Report des interventions hospitalières non urgentes dès le 14 mars

Report des interventions hospitalières non urgentes dès le 14 mars

Tous les hôpitaux du pays suspendront à partir du samedi 14 mars, les consultations, interventions et examens non urgents et ce pour une durée indéterminée. Cette mesure doit alléger la pression dans les hôpitaux. « Ainsi, nous conservons en tout temps la capacité d’assurer les meilleurs soins aux patients atteints du Covid-19, même si une importante augmentation du nombre de contaminations devait se produire », a annoncé la ministre Maggie De Block.

Maggie De Block, ministre de la Santé publique : « En ce moment, nos hôpitaux et le personnel soignant sont parfaitement en mesure d’affronter la propagation du coronavirus. Il s’agit d’une mesure de précaution : nous anticipons une possible augmentation du nombre de cas d’infection par le coronavirus pour ne pas nous retrouver en difficultés, le moment venu. »

Tous les hôpitaux généraux, universitaires et de revalidation du pays vont postposer les consultations, les interventions et les examens non urgents. Dès que cela sera possible, ils feront le nécessaire pour rattraper ces consultations non urgentes. La situation est suivie de manière continue.

Les consultations, les interventions et les examens urgents continueront bien entendu à avoir lieu. Citons, par exemple, les chimiothérapies, les dialyses, etc.

Restriction des visites

A partir de ce samedi 14 mars, les visites dans les hôpitaux seront interdites. Outre les hôpitaux généraux, universitaires et de revalidation, les hôpitaux psychiatriques sont également concernés.

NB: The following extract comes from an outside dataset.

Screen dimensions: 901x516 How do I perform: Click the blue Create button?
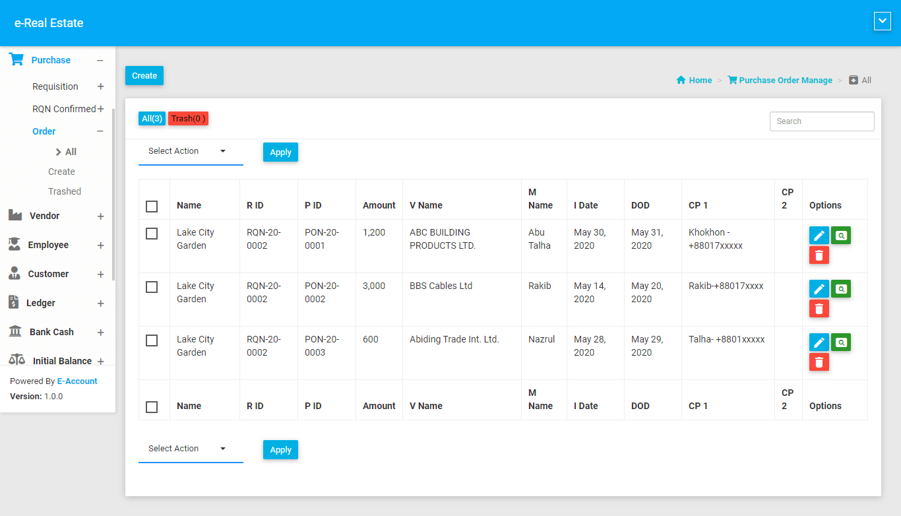click(x=144, y=75)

Pour quelques groupes de personnes, cette interdiction n’est pas d’application :

- Les volontaires et stagiaires ;

- Les parents (ou tuteurs) de mineurs séjournant dans les unités de soins pédiatriques, de soins postnataux ou en néonatalogie ;

- Les parents proches de personnes en état critique ou en fin de vie ;

- Les accompagnateurs dans le cadre de consultations, d’examens et interventions indispensables (maximum un accompagnateur par patient).

Plan d’urgence hospitalier

Les mesures font partie de la phase active du plan d’urgence hospitalier dans laquelle est entré notre pays. Cette décision a été prise par la cellule de gestion du Centre national de crise ce vendredi 13 mars dans l’après-midi.